⟨

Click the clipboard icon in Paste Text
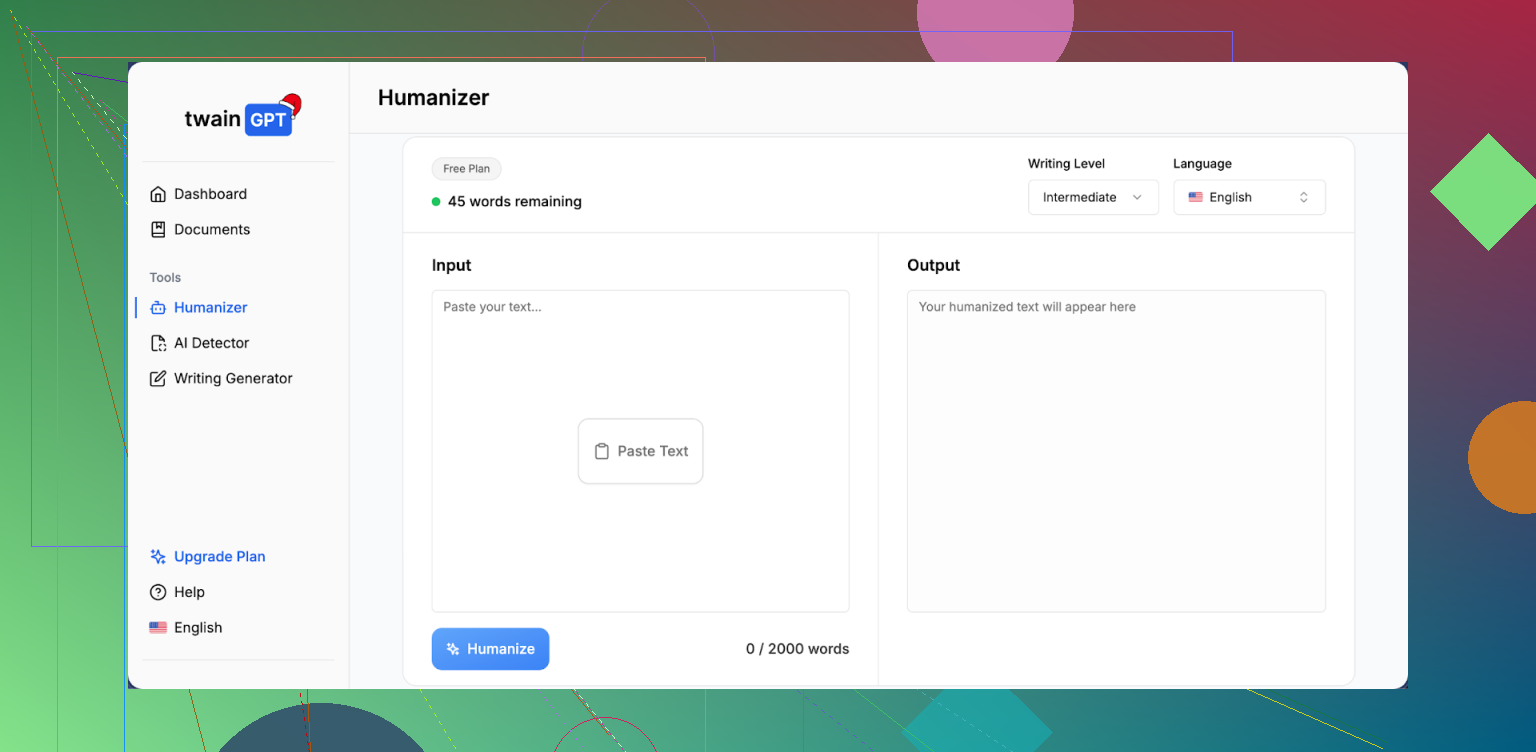1536x752 pixels. coord(602,451)
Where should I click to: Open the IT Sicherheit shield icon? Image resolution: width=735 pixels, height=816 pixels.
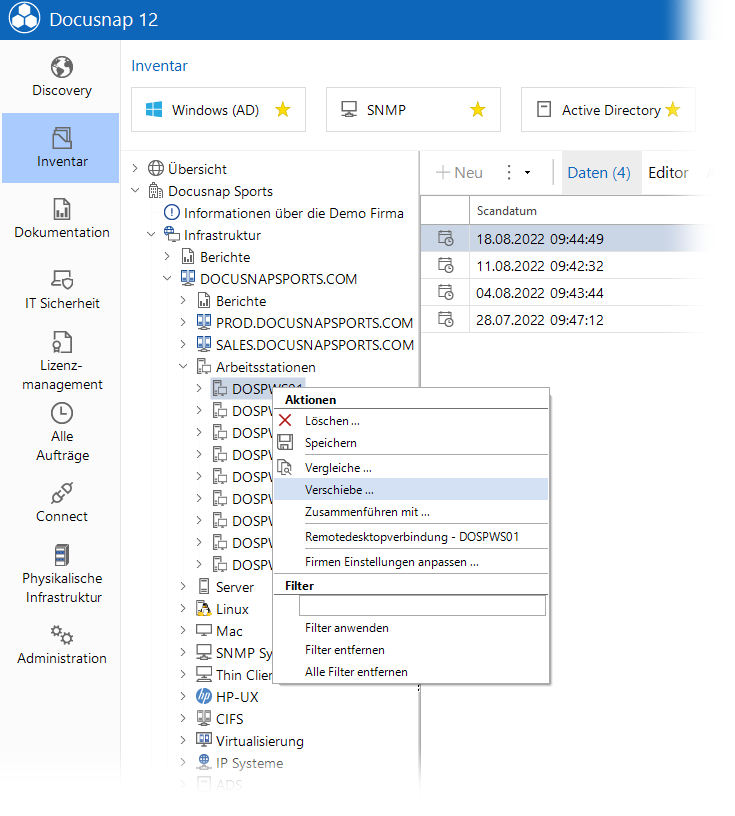61,279
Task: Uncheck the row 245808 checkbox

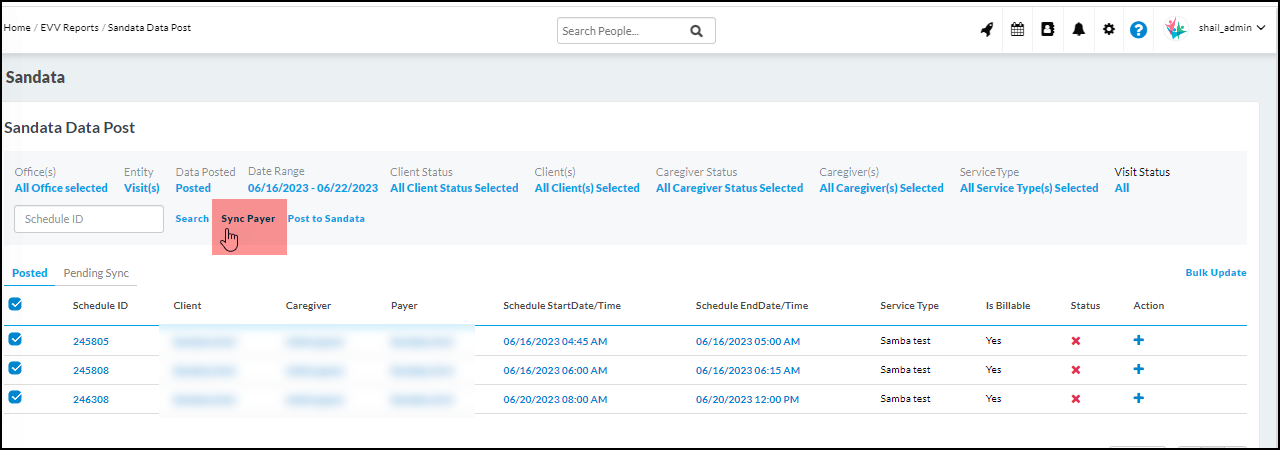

⟩

• _WHAT TO WORK ON_
An exact copy of the listing above, minus its pictures, is what is needed here.

• _RESULT OF THE EXERCISE_
Click the clipboard icon in Paste Text
1536x752 pixels. coord(602,451)
Where should I click to: Open the IT Sicherheit shield icon? Image resolution: width=735 pixels, height=816 pixels.
61,279
Task: Uncheck the row 245808 checkbox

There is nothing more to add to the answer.